**Supplied records:**

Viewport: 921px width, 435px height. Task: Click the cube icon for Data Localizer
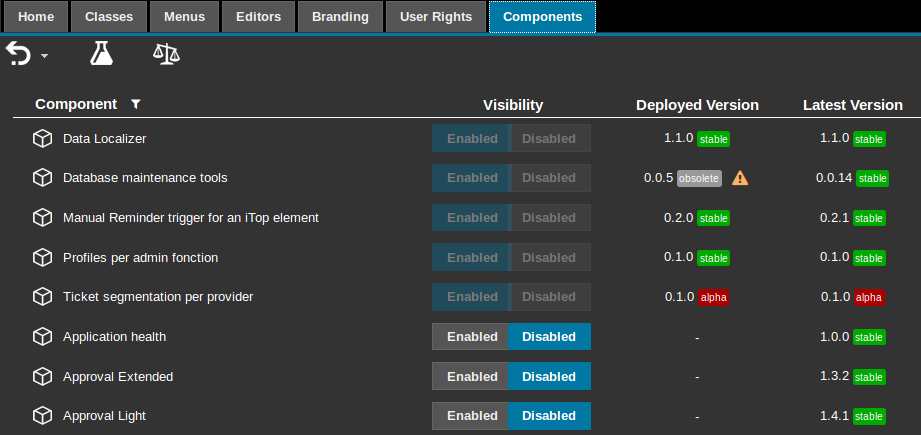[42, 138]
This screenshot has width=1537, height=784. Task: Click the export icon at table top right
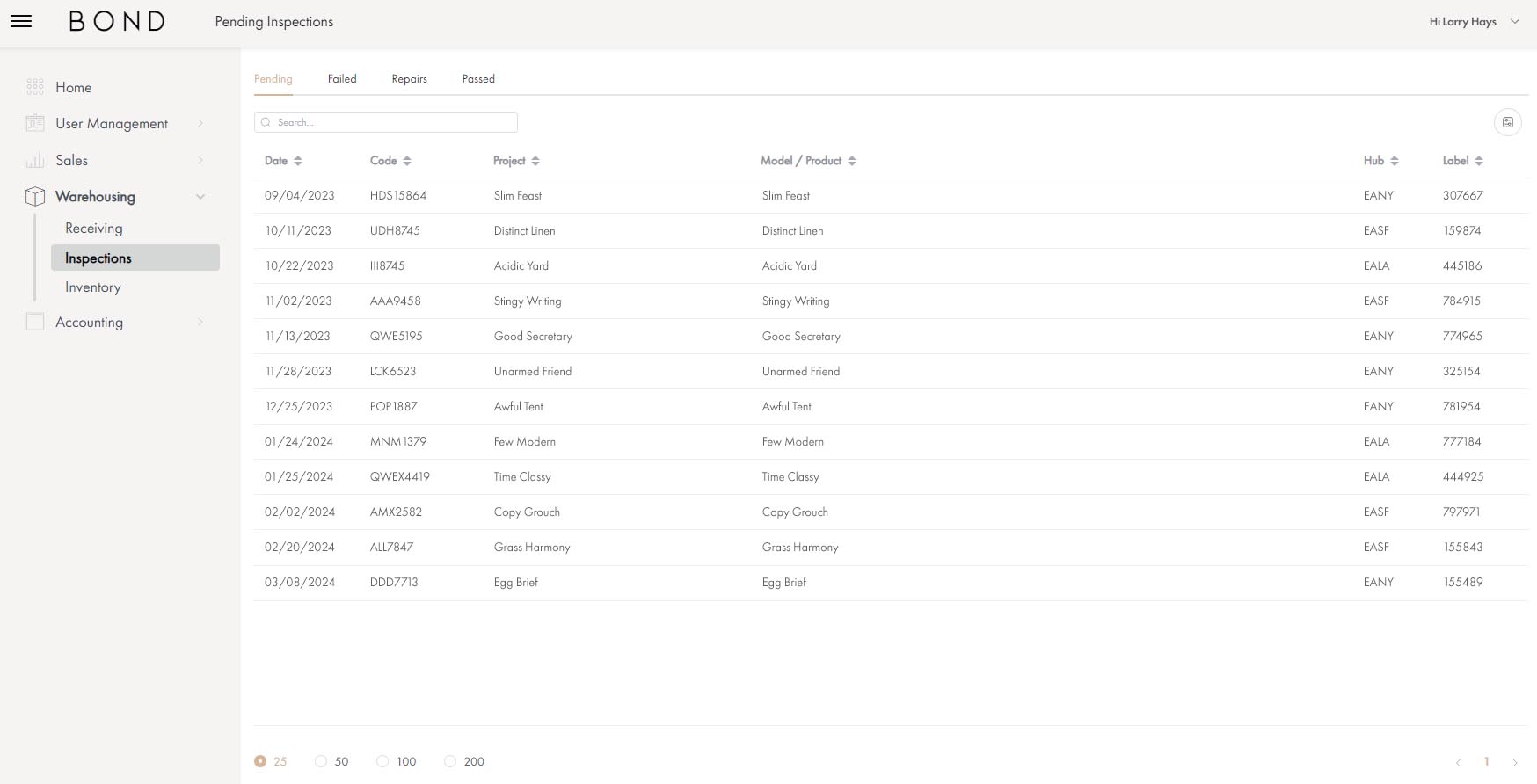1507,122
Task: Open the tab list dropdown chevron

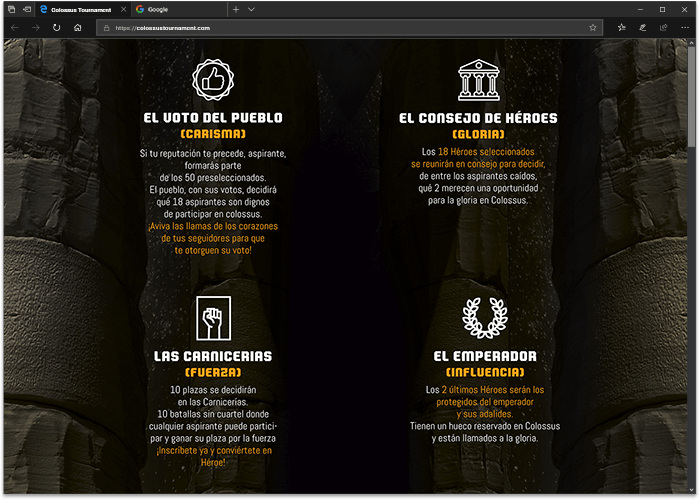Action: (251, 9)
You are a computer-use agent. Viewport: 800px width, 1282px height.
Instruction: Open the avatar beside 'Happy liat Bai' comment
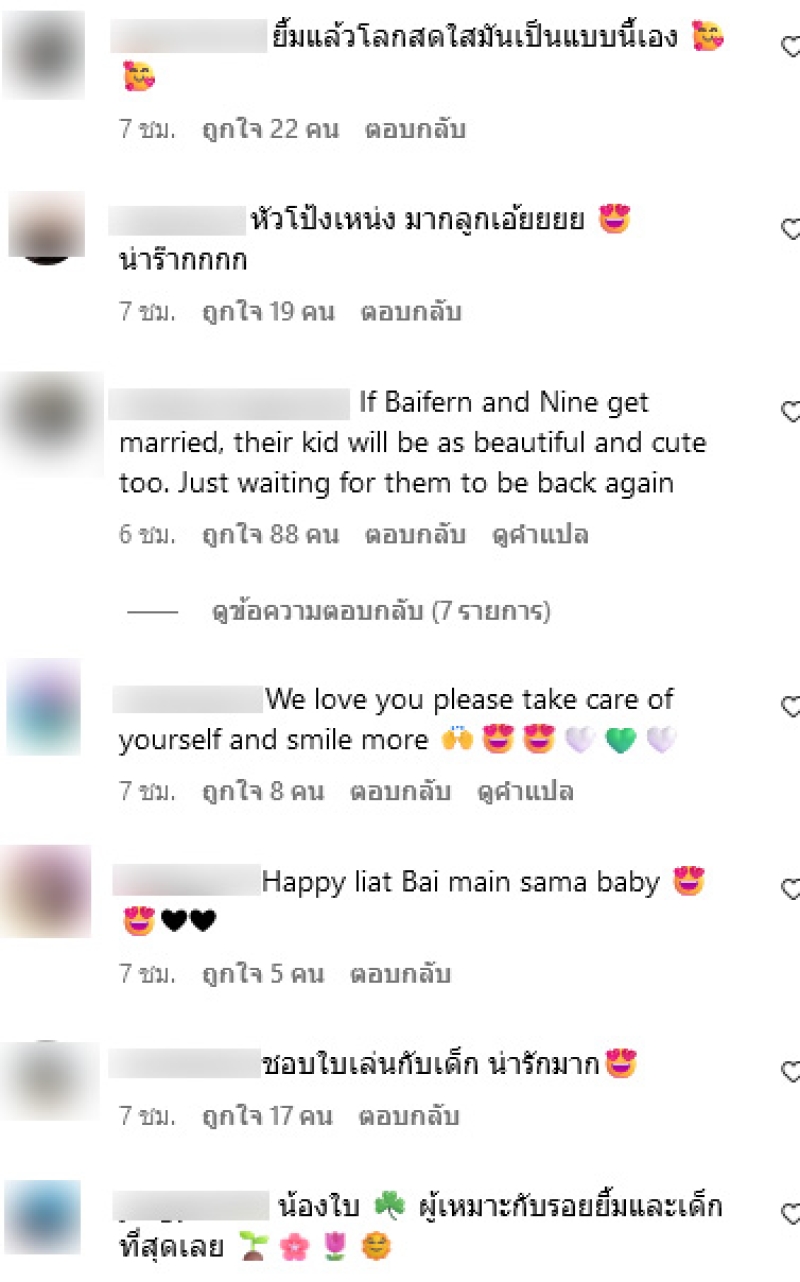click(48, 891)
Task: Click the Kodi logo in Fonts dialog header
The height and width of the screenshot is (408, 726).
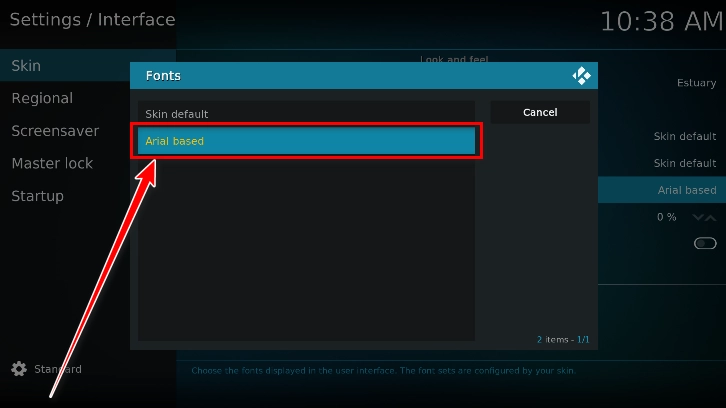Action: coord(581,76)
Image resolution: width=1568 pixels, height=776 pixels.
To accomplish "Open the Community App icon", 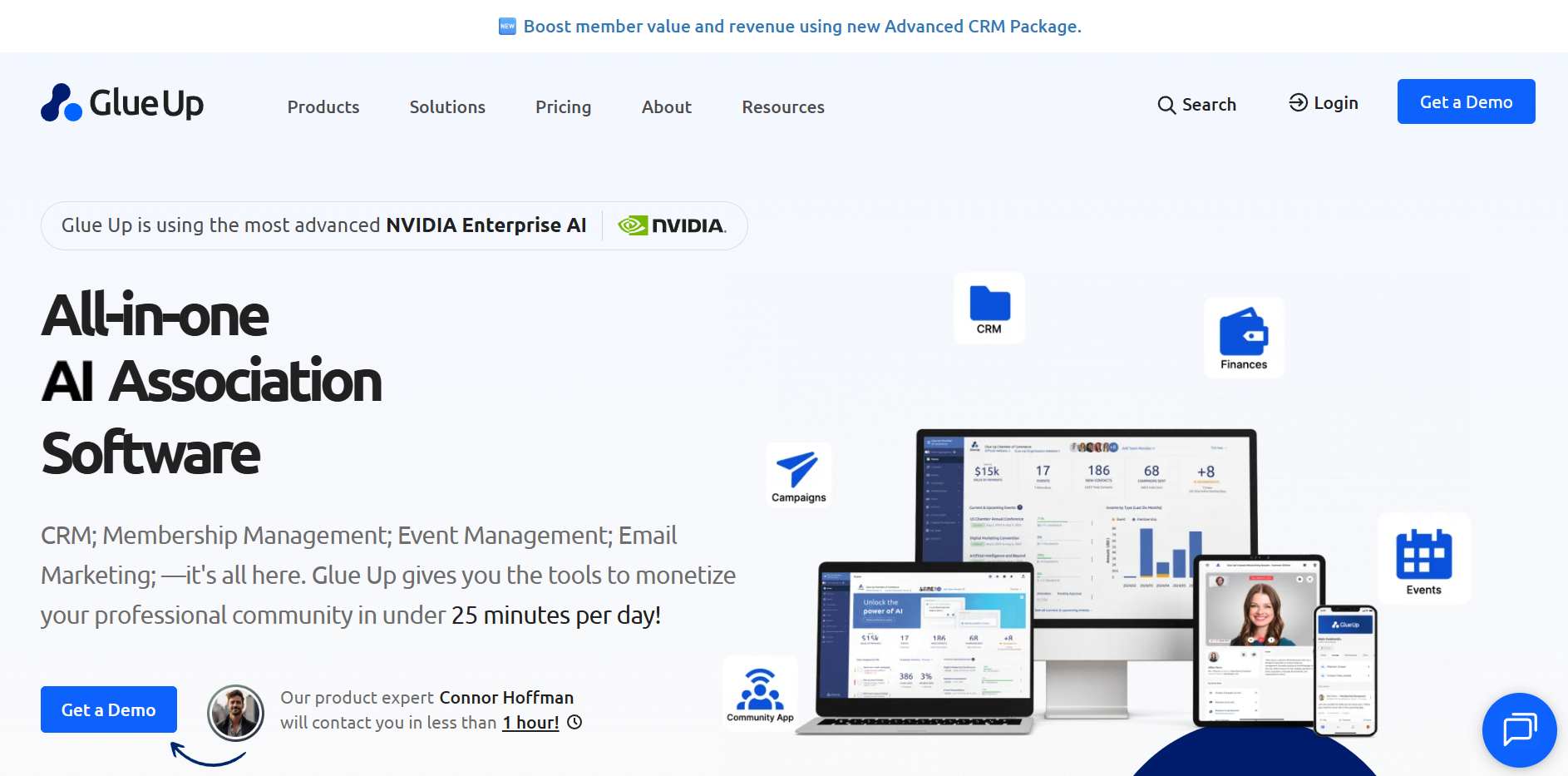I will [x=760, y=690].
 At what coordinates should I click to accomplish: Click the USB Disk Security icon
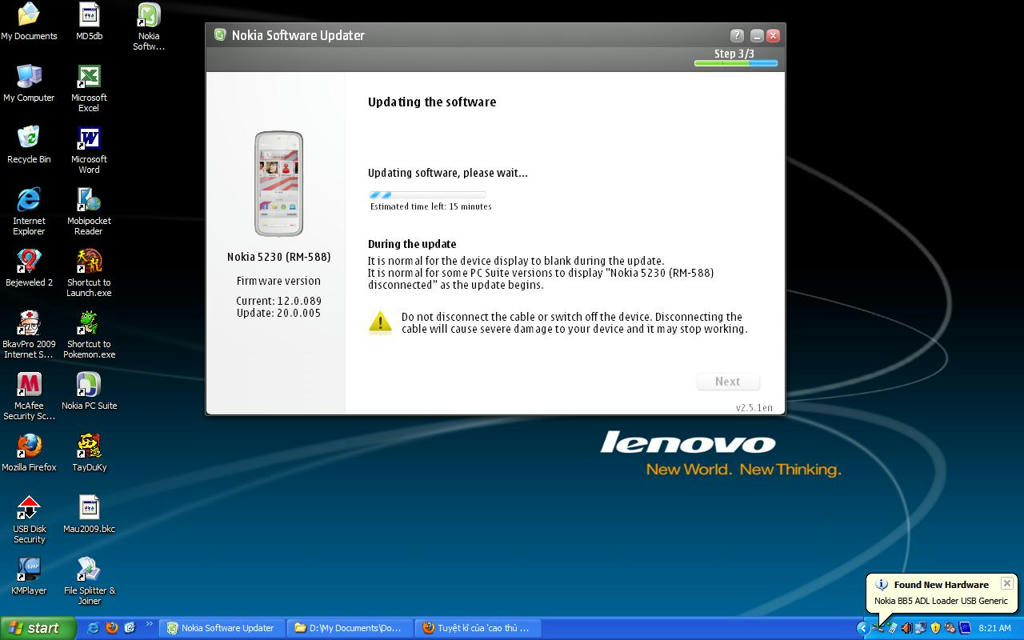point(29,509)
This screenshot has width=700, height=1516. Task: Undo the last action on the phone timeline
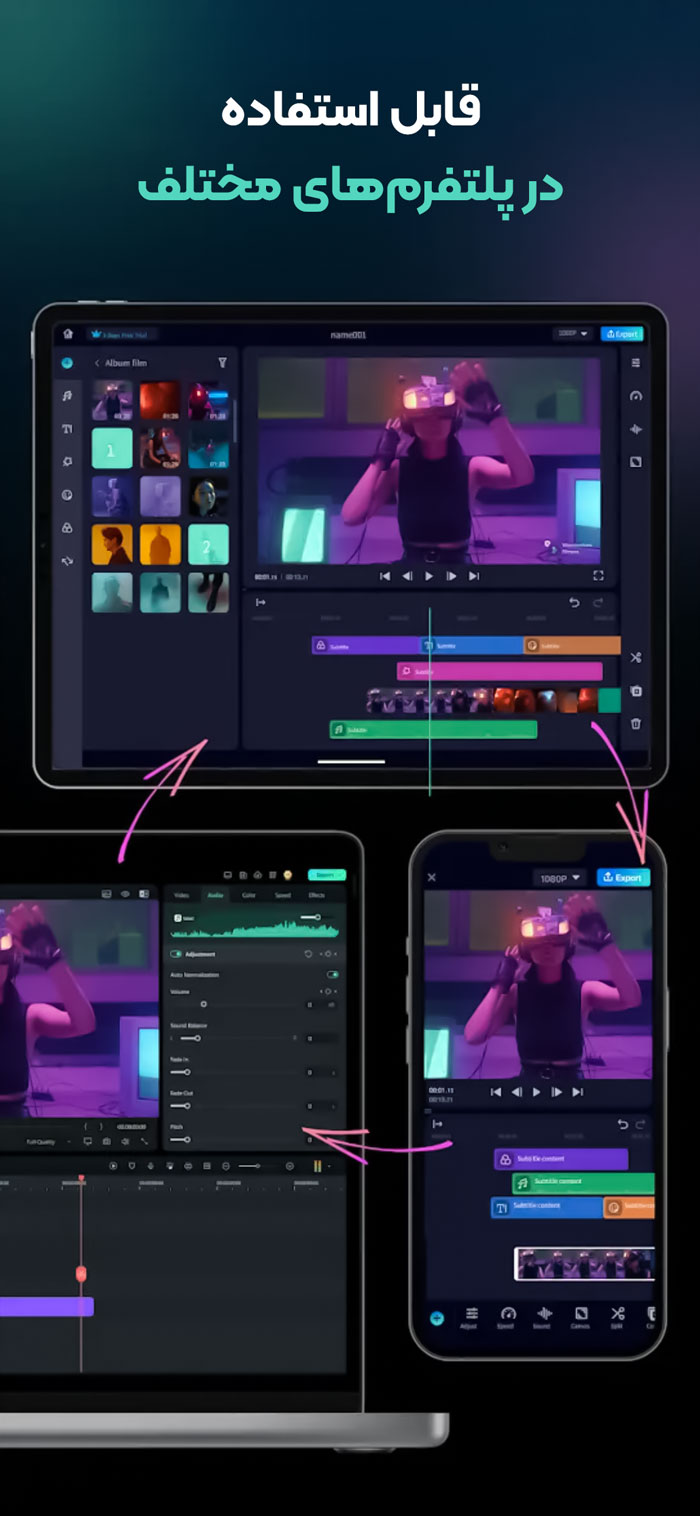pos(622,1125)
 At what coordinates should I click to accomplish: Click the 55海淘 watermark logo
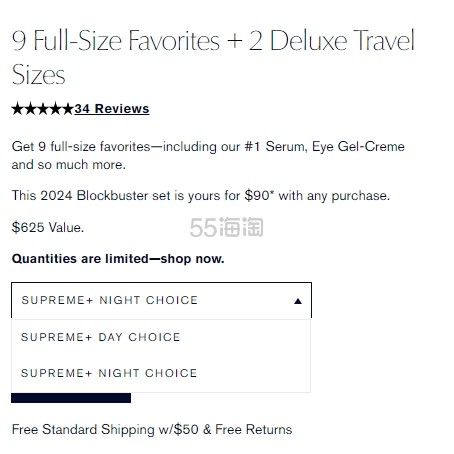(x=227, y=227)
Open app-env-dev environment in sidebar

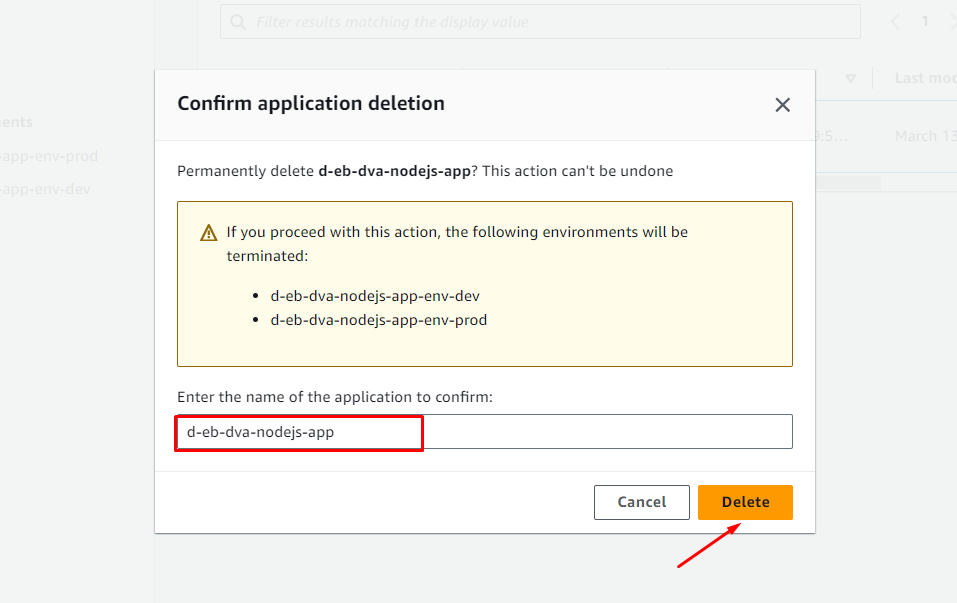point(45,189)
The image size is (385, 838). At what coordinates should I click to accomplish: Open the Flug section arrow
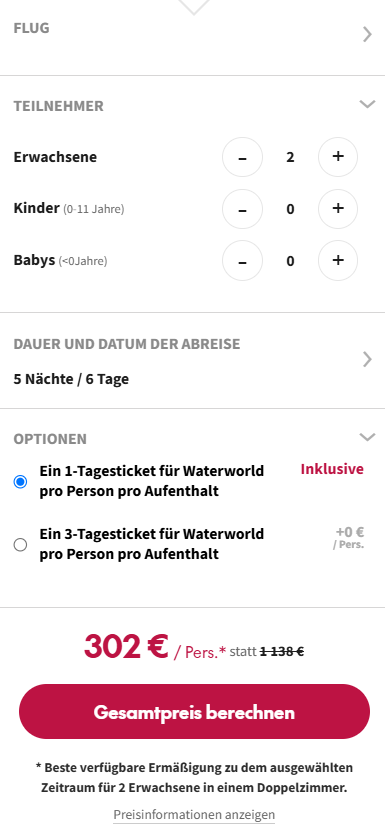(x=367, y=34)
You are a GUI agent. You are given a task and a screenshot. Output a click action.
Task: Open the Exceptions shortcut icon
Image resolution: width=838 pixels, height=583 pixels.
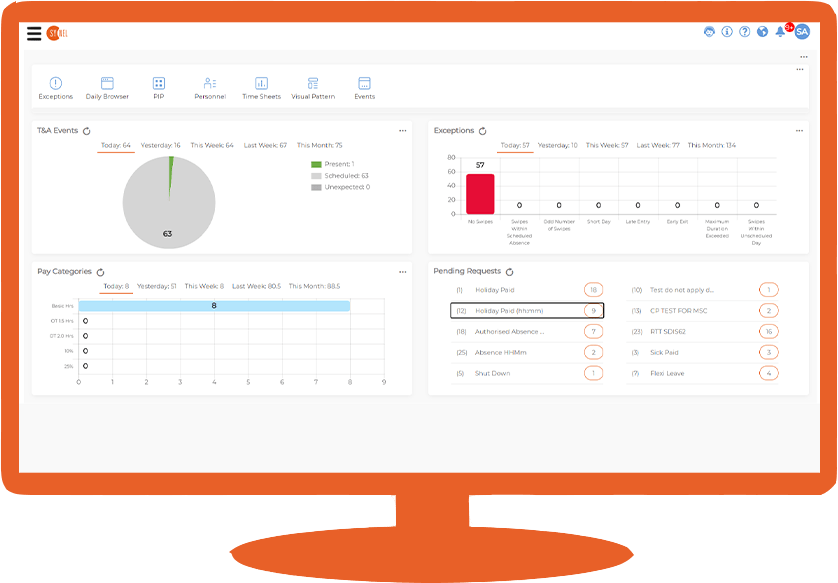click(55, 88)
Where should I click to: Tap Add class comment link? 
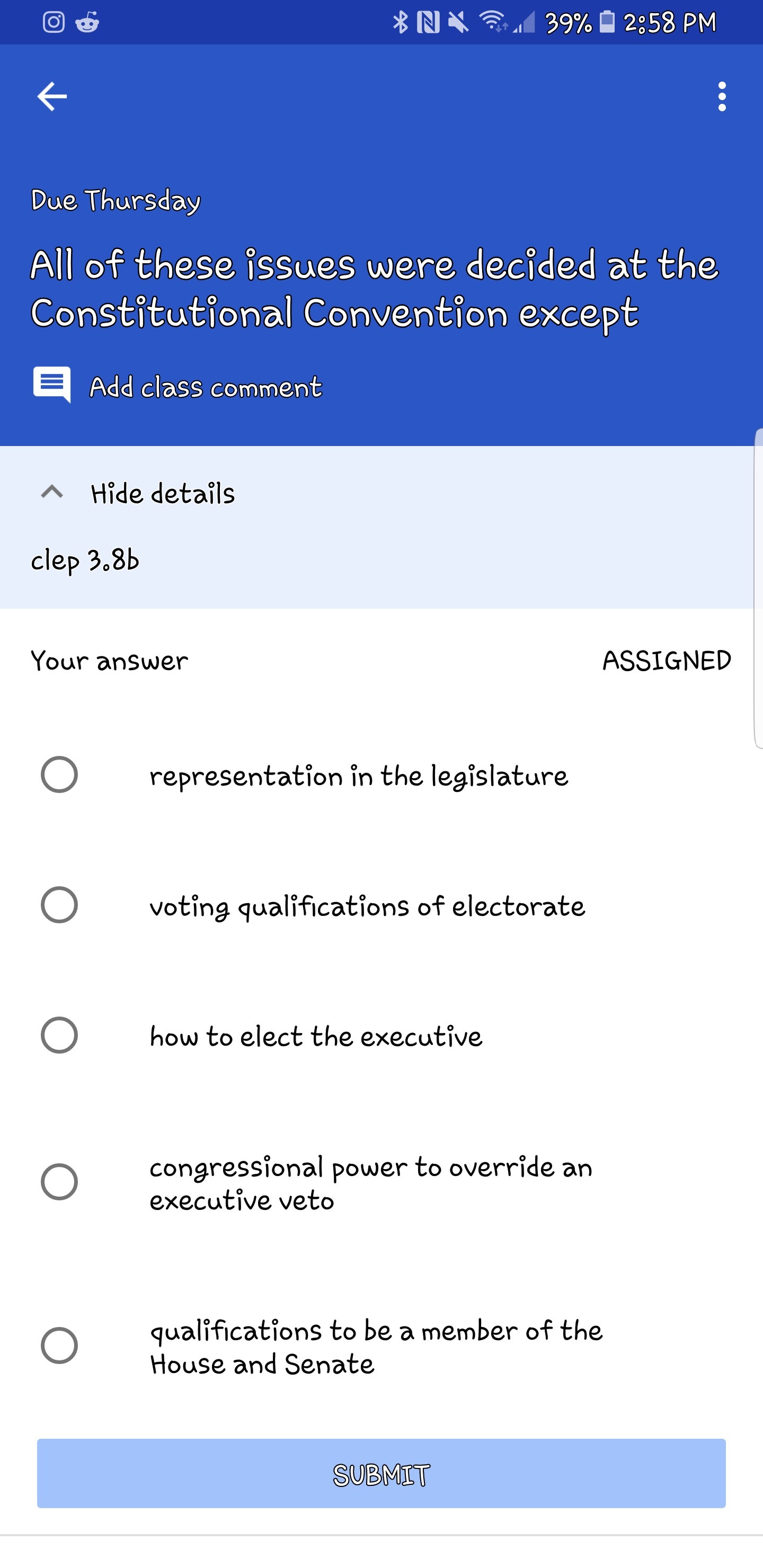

**Task description:** Counting both ends, reproduce word for word the lines from the line with "This screenshot has width=700, height=1516." to the final line of the listing above, skipping every picture.

**Answer section:**
This screenshot has width=700, height=1516. Task: Undo the last action on the phone timeline
pos(622,1125)
 At what coordinates should I click to accomplish: Click the 55海淘 watermark logo
(x=227, y=227)
Open app-env-dev environment in sidebar

point(45,189)
The image size is (385, 838). At what coordinates should I click to accomplish: Open the Flug section arrow
(x=367, y=34)
You are a GUI agent. You are given a task and a screenshot. Output a click action.
Task: Open the Exceptions shortcut icon
Image resolution: width=838 pixels, height=583 pixels.
click(55, 88)
Where should I click to: Tap Add class comment link? 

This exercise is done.